Wednesday, June 08, 2016

Overcorrection...

Look, I know that The Little Golden Book of World War Two is incorrect when it teaches kids that the war started when Pearl Harbor got bombed and then the US saved everybody from Hitler with 1911s and Sherman tanks.

And I know that Hollywood has performed some amazingly ahistorical gaffes in the past with movies like U-571 that basically write the British out of the story and fabricate tales of American war-winning out of whole cloth.

But to leap from that into this quote is pure knee-jerk-ism...
"But despite "Band of Brothers," despite "Saving Private Ryan," despite those 11 photographs taken by Robert Capa in the swell on that morning of June 6 1944, D-Day was not a predominantly American effort. Rather, it was an Allied effort with, if anything, Britain taking the lead."
Band of Brothers was a story specifically about Easy Company, 2nd Battalion, 506th Parachute Infantry Regiment. The reason the British are not portrayed in Band of Brothers is because...sit down, this is going to come as a shock...American Army units tend to be made up of Americans, while British people are usually in British army units.
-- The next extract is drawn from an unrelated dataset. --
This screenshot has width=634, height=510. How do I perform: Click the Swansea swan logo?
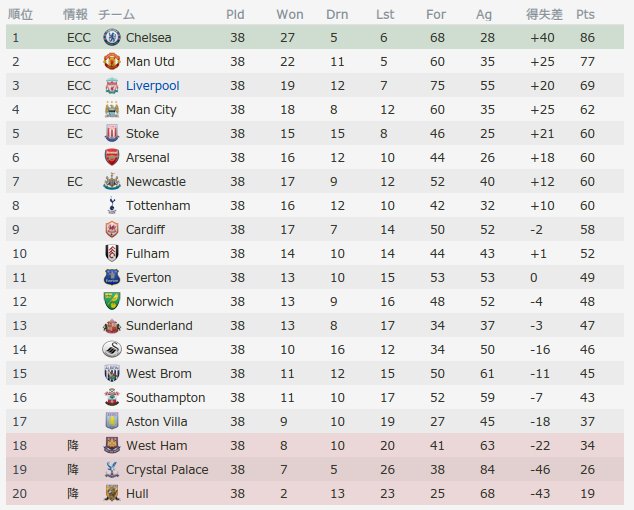[112, 349]
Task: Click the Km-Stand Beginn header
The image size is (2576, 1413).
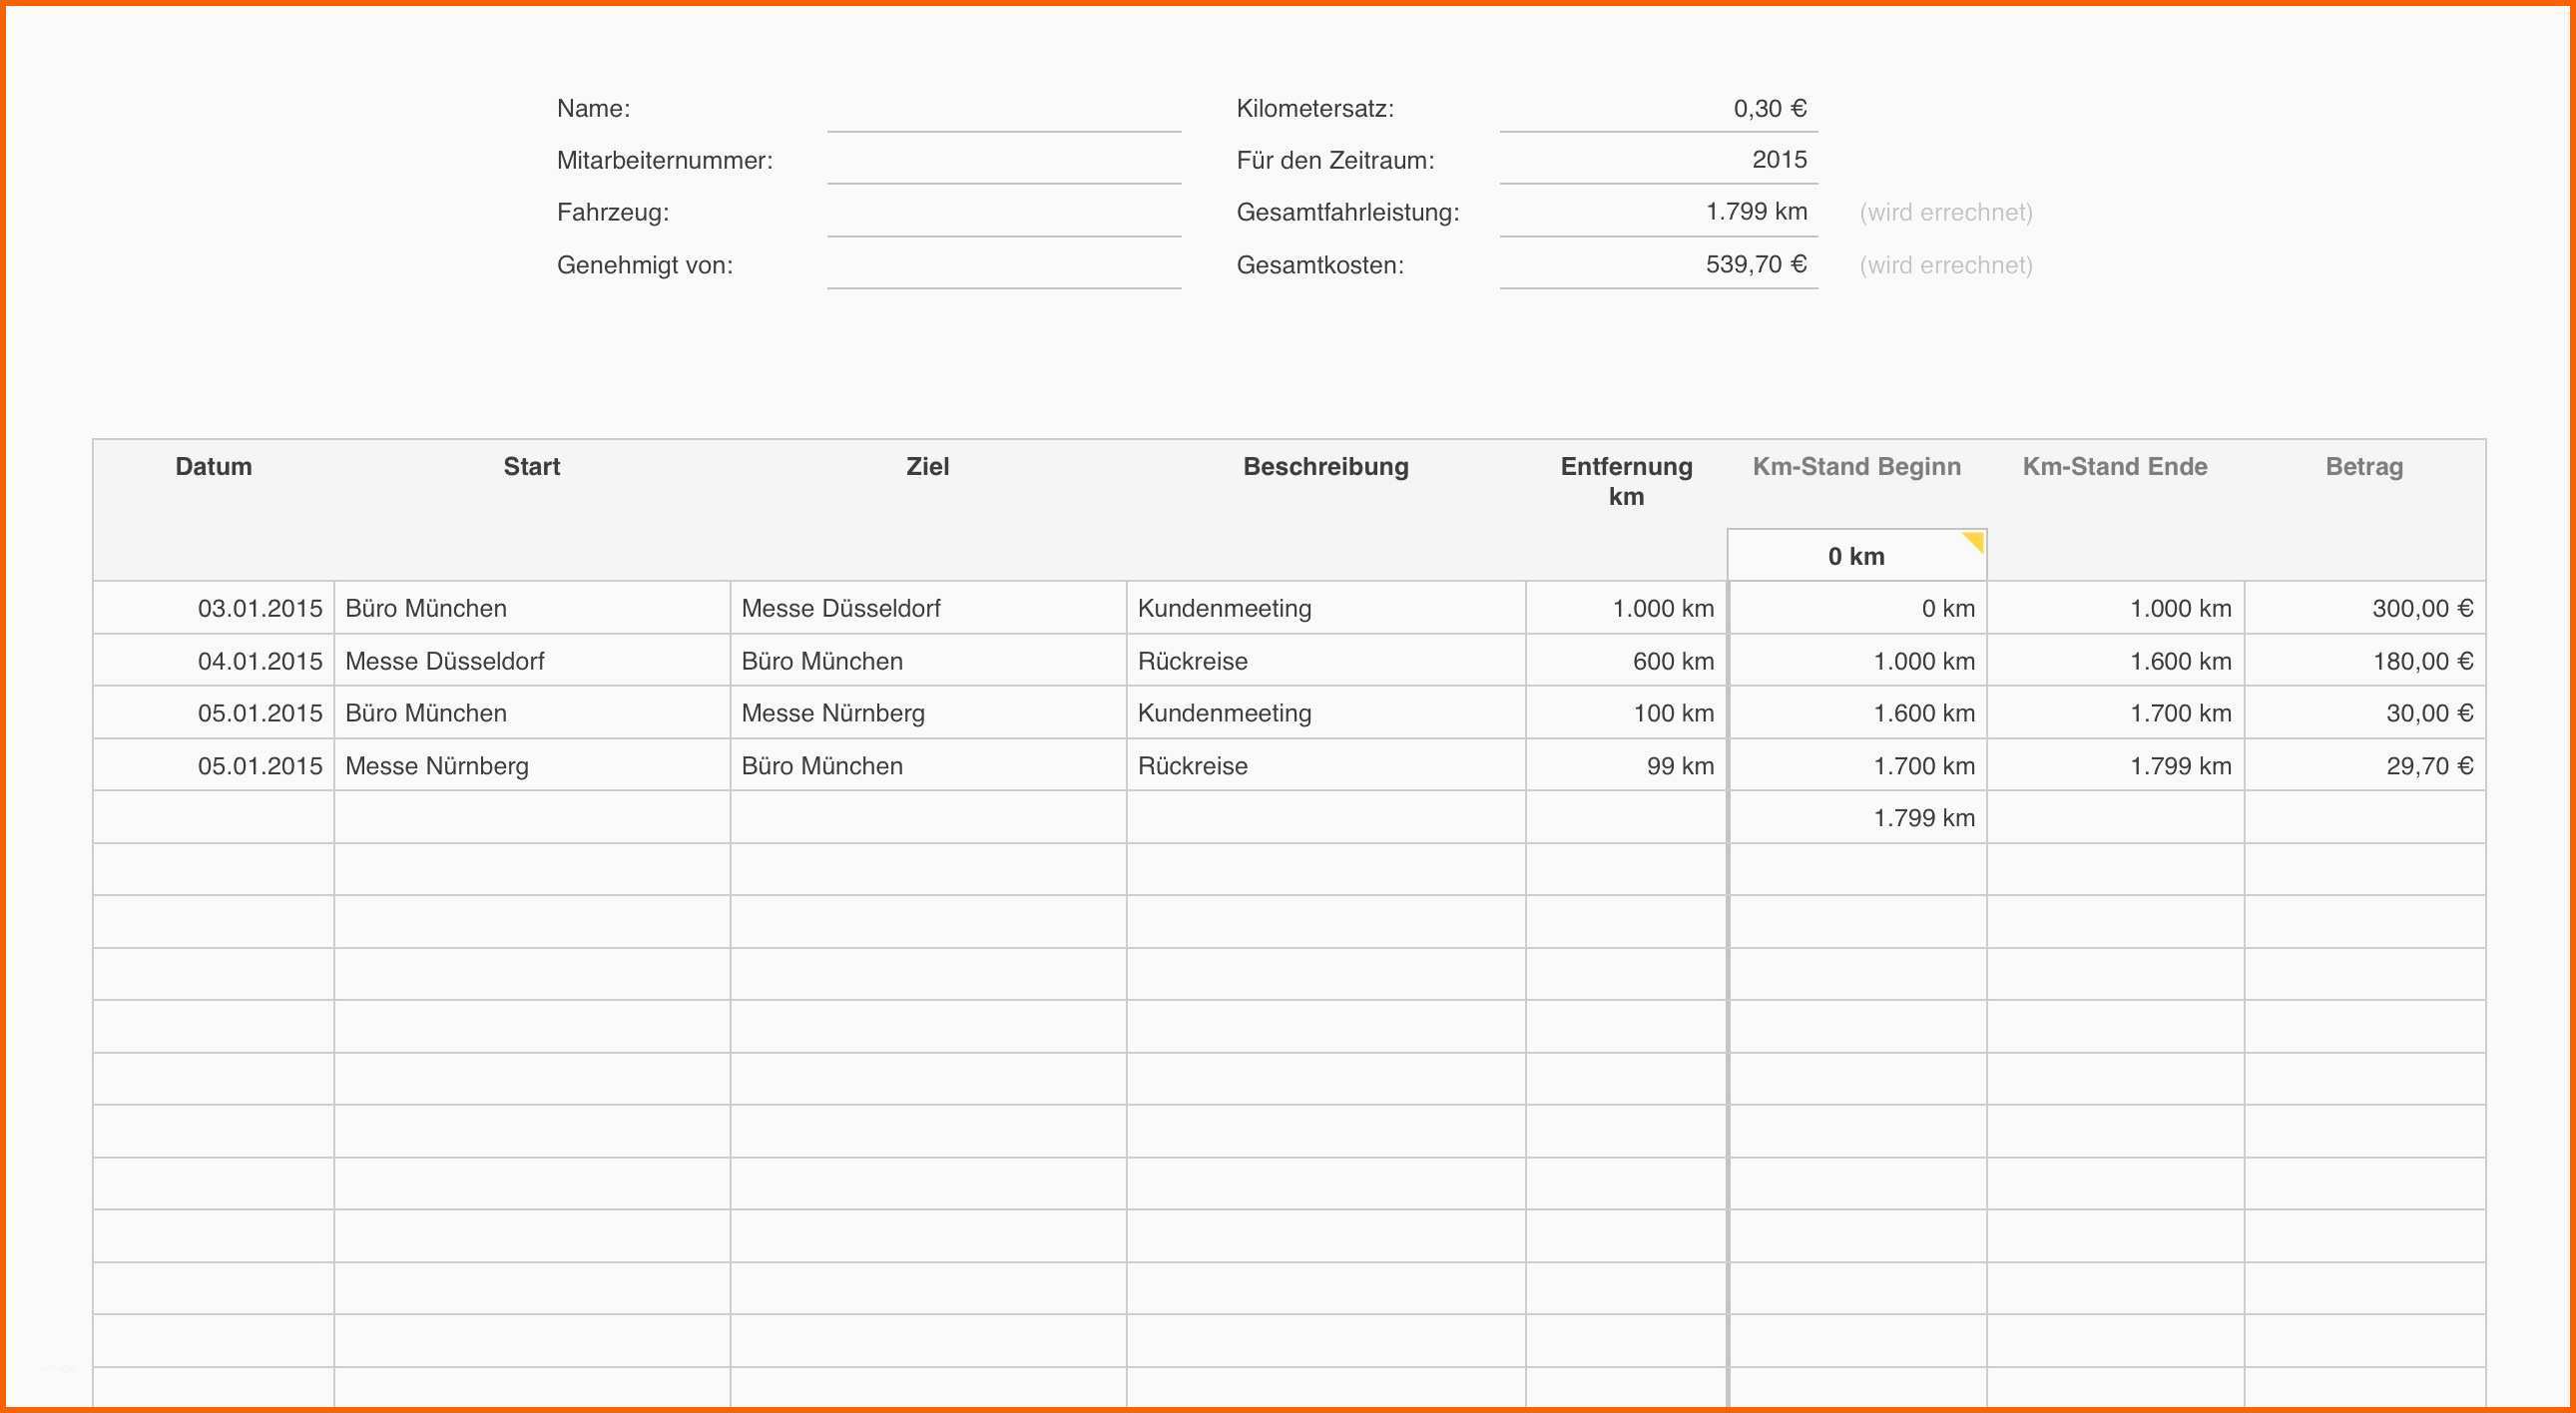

I blame Star Trek for this bizarre inclusionism. I realize that there were Vulcans and Russians and Klingons and Scotsmen and African-Americans on the bridge of the Enterprise, and that's great! Maybe that's how it is in the 23rd Century. But there were darn few Japanese-Americans on the bridge of CV-6 at the Battle of Midway, and when some future war movie throws some in there because inclusionism, it's just going to be awkward. "No, Billy, your great granddad wasn't on the Enterprise at Midway; he was in a concentration camp in the desert. No, an American concentration camp."